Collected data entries
Segment Open
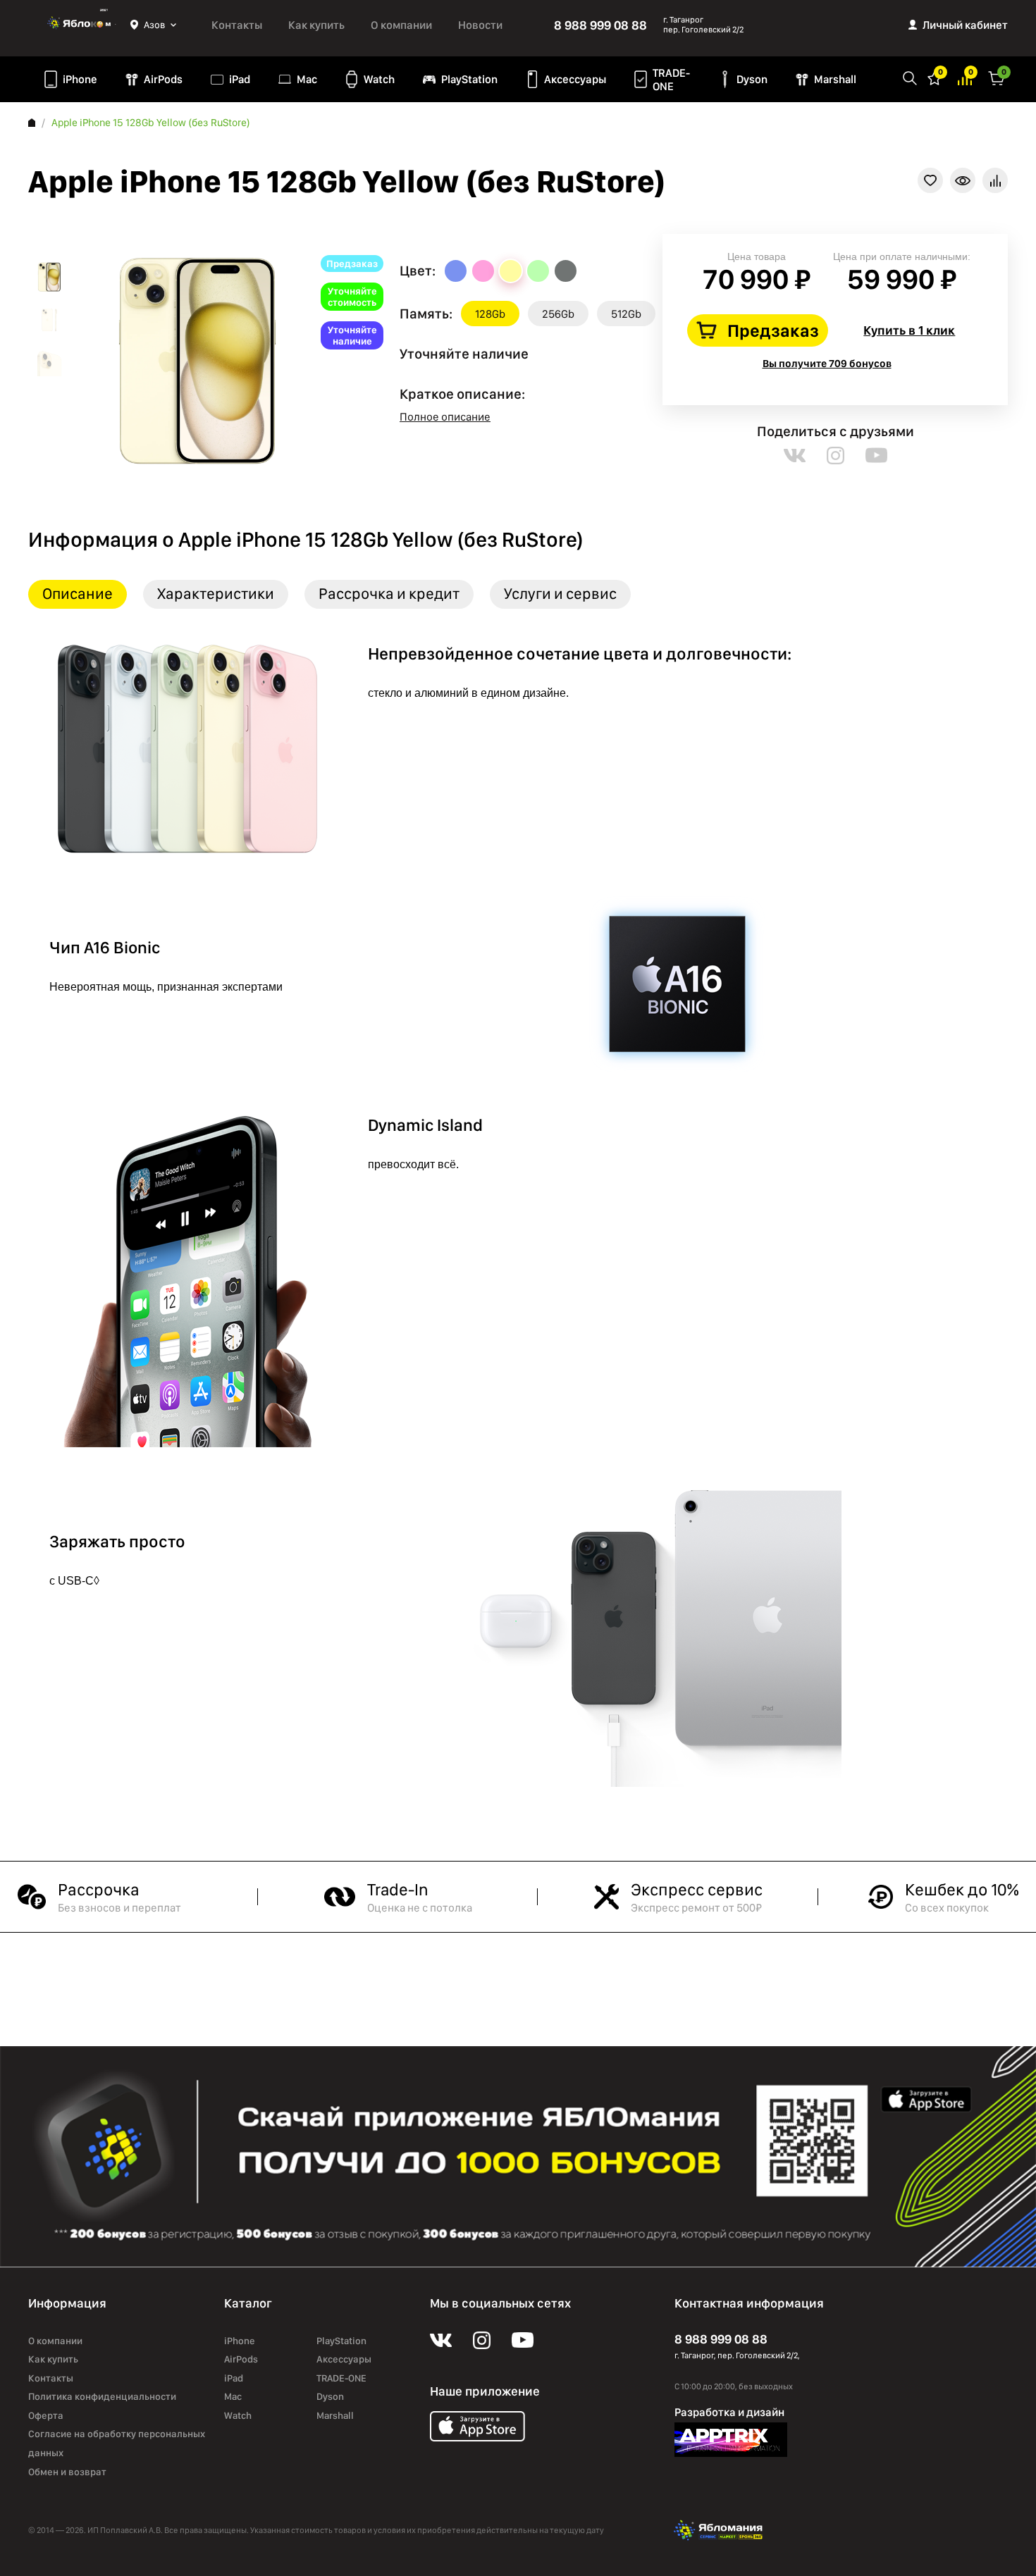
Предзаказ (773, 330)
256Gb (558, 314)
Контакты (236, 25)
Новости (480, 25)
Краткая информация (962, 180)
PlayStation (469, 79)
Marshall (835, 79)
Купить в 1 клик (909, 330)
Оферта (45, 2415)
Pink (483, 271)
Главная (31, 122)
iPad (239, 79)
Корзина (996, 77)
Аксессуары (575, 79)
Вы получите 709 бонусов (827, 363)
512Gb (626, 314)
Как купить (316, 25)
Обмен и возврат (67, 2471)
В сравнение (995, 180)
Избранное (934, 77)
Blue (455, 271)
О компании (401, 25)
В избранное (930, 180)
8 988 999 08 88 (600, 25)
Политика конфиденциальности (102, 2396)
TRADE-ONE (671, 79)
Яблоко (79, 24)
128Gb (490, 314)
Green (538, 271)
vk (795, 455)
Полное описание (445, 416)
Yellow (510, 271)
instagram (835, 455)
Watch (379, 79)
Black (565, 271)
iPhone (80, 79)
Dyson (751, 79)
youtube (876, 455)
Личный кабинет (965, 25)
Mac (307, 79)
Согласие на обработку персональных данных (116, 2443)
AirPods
Segment Closed
→ TASK TO CARRY OUT
I would like the data copied exactly as it stands, with no pictures included.

→ RESULT BELOW
Предзаказ (773, 330)
256Gb (558, 314)
Контакты (236, 25)
Новости (480, 25)
Краткая информация (962, 180)
PlayStation (469, 79)
Marshall (835, 79)
Купить в 1 клик (909, 330)
Оферта (45, 2415)
Pink (483, 271)
Главная (31, 122)
iPad (239, 79)
Корзина (996, 77)
Аксессуары (575, 79)
Вы получите 709 бонусов (827, 363)
512Gb (626, 314)
Как купить (316, 25)
Обмен и возврат (67, 2471)
В сравнение (995, 180)
Избранное (934, 77)
Blue (455, 271)
О компании (401, 25)
В избранное (930, 180)
8 988 999 08 88 (600, 25)
Политика конфиденциальности (102, 2396)
TRADE-ONE (671, 79)
Яблоко (79, 24)
128Gb (490, 314)
Green (538, 271)
vk (795, 455)
Полное описание (445, 416)
Yellow (510, 271)
instagram (835, 455)
Watch (379, 79)
Black (565, 271)
iPhone (80, 79)
Dyson (751, 79)
youtube (876, 455)
Личный кабинет (965, 25)
Mac (307, 79)
Согласие на обработку персональных данных (116, 2443)
AirPods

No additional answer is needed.